What you are asked to do: Everything from the first line of the material below through the line containing "Read our inspiring" must be retyped exactly, and nothing past it.

----------

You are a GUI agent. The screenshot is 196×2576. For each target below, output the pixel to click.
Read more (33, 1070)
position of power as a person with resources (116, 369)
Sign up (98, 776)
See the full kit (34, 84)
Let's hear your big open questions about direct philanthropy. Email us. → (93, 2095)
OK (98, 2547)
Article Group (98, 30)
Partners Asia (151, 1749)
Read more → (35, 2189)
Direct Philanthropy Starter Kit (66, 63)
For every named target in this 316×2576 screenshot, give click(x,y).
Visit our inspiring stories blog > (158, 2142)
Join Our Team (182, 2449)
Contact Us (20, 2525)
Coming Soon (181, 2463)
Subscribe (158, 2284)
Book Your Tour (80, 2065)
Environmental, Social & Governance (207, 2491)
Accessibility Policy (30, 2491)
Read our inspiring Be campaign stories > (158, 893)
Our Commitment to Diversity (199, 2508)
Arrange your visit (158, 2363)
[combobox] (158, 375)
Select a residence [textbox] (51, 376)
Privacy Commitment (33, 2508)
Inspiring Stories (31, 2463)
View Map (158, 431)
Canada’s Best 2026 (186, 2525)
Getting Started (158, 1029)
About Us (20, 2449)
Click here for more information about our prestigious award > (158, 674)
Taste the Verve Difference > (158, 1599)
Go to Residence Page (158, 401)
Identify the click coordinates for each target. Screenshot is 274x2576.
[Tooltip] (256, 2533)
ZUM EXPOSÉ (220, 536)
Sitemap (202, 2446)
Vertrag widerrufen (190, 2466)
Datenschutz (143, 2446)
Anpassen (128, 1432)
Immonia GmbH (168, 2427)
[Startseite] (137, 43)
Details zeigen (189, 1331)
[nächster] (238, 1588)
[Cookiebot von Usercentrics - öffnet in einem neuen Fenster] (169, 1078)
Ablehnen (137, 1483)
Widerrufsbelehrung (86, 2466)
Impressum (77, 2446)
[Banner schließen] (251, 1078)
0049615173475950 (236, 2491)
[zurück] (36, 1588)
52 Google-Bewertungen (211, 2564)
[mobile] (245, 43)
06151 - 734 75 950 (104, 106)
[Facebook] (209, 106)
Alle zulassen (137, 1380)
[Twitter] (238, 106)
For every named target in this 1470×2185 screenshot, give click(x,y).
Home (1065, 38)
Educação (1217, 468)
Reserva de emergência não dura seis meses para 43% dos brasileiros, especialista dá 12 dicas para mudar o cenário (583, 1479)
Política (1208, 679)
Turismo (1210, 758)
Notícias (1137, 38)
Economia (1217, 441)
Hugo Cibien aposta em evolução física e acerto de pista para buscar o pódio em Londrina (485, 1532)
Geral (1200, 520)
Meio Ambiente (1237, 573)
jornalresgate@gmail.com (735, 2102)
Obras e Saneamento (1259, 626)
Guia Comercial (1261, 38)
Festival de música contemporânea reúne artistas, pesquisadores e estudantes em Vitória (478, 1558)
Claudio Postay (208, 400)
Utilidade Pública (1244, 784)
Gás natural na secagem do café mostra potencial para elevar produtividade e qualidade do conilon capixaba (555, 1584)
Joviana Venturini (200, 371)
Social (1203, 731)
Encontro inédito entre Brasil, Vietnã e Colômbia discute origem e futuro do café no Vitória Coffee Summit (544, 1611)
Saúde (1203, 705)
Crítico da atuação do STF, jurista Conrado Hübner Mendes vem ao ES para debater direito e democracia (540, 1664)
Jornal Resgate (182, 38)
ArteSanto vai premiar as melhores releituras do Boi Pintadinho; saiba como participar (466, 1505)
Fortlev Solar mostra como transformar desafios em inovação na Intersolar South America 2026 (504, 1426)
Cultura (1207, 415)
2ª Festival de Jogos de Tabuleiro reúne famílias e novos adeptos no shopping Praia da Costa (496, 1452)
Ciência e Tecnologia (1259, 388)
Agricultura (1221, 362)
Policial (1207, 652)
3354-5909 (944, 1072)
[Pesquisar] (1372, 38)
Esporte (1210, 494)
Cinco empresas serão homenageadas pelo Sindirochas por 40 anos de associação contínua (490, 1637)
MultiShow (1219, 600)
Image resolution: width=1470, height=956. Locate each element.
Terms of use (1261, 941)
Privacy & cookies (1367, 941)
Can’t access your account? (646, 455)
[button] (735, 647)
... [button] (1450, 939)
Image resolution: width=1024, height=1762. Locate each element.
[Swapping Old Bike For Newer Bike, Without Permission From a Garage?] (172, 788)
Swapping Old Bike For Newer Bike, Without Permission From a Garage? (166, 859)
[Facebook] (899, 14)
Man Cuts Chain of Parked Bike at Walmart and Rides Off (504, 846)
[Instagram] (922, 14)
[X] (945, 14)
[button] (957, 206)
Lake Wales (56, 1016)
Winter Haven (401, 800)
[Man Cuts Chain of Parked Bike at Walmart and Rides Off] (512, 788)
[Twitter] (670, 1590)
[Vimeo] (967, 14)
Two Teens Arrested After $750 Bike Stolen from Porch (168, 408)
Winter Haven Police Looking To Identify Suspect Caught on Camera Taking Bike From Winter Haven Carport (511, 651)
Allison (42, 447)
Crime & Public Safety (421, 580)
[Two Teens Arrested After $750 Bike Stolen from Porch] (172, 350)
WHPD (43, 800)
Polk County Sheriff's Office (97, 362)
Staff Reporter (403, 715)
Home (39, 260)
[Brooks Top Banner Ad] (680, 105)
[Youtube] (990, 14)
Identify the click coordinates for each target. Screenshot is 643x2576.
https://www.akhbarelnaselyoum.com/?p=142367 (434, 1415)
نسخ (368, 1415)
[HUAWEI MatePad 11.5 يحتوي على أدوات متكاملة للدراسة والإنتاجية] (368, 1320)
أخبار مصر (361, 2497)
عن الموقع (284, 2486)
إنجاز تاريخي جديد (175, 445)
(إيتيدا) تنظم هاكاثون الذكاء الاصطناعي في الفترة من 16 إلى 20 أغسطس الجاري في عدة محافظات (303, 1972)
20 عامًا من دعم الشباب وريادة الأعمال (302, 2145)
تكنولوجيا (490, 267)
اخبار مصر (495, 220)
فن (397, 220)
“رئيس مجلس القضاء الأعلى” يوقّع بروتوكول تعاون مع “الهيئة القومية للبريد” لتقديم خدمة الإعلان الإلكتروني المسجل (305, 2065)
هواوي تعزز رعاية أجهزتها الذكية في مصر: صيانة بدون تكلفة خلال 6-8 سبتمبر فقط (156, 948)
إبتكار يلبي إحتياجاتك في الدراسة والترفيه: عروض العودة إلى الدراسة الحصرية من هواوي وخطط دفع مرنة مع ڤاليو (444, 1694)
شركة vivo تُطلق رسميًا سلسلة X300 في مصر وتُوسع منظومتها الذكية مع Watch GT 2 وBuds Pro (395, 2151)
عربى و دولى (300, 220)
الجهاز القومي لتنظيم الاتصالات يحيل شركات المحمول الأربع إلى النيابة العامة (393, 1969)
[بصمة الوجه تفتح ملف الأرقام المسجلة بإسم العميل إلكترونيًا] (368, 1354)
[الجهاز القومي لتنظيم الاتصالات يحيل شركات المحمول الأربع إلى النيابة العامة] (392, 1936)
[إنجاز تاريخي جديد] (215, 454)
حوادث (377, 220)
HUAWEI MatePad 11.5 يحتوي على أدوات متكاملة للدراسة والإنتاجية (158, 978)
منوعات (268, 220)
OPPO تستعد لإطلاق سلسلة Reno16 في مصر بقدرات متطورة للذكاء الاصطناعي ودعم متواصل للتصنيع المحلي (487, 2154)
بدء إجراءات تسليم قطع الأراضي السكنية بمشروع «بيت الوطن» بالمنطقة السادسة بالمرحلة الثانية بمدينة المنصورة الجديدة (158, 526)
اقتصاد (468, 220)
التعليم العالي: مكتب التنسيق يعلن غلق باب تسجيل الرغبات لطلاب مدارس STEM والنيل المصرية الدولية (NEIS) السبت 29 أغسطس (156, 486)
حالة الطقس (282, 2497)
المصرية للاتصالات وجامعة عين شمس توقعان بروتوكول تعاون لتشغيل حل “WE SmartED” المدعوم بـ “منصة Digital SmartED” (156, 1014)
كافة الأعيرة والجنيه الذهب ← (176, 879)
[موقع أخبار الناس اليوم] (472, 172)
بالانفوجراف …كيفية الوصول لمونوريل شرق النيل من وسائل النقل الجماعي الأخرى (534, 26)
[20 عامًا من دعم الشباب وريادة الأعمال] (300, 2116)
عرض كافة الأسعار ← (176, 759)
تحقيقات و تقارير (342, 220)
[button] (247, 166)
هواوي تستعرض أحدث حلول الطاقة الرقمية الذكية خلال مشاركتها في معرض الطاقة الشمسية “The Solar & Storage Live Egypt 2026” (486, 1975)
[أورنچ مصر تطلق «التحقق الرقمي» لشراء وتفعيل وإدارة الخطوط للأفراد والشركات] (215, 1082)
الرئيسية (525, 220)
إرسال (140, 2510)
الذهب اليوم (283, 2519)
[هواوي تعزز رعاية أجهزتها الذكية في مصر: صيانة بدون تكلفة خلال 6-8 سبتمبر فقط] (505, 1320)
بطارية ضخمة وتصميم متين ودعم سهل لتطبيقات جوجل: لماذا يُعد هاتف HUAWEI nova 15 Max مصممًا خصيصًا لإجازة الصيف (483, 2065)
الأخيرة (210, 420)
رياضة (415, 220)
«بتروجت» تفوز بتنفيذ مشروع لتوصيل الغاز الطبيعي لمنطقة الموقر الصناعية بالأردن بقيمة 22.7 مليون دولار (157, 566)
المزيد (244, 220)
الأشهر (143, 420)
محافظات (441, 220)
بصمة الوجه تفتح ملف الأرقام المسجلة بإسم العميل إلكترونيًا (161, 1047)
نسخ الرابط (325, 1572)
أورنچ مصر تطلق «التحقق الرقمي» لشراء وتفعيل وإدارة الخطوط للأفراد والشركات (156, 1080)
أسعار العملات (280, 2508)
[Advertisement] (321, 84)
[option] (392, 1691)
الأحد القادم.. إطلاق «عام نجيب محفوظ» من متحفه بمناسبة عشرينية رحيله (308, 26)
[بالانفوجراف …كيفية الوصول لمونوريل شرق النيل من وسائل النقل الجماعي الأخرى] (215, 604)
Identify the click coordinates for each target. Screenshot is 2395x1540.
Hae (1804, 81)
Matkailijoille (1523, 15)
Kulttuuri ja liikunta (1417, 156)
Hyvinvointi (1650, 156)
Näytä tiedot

----------

Answer to the problem:
You are a GUI agent. The screenshot is 196×2576. For each target below, output the pixel to click.
Read more (33, 1070)
position of power as a person with resources (116, 369)
Sign up (98, 776)
See the full kit (34, 84)
Let's hear your big open questions about direct philanthropy. Email us. → (93, 2095)
OK (98, 2547)
Article Group (98, 30)
Partners Asia (151, 1749)
Read more → (35, 2189)
Direct Philanthropy Starter Kit (66, 63)
For every named target in this 316×2576 screenshot, give click(x,y).
Visit our inspiring stories blog > (158, 2142)
Join Our Team (182, 2449)
Contact Us (20, 2525)
Coming Soon (181, 2463)
Subscribe (158, 2284)
Book Your Tour (80, 2065)
Environmental, Social & Governance (207, 2491)
Accessibility Policy (30, 2491)
Read our inspiring Be campaign stories > (158, 893)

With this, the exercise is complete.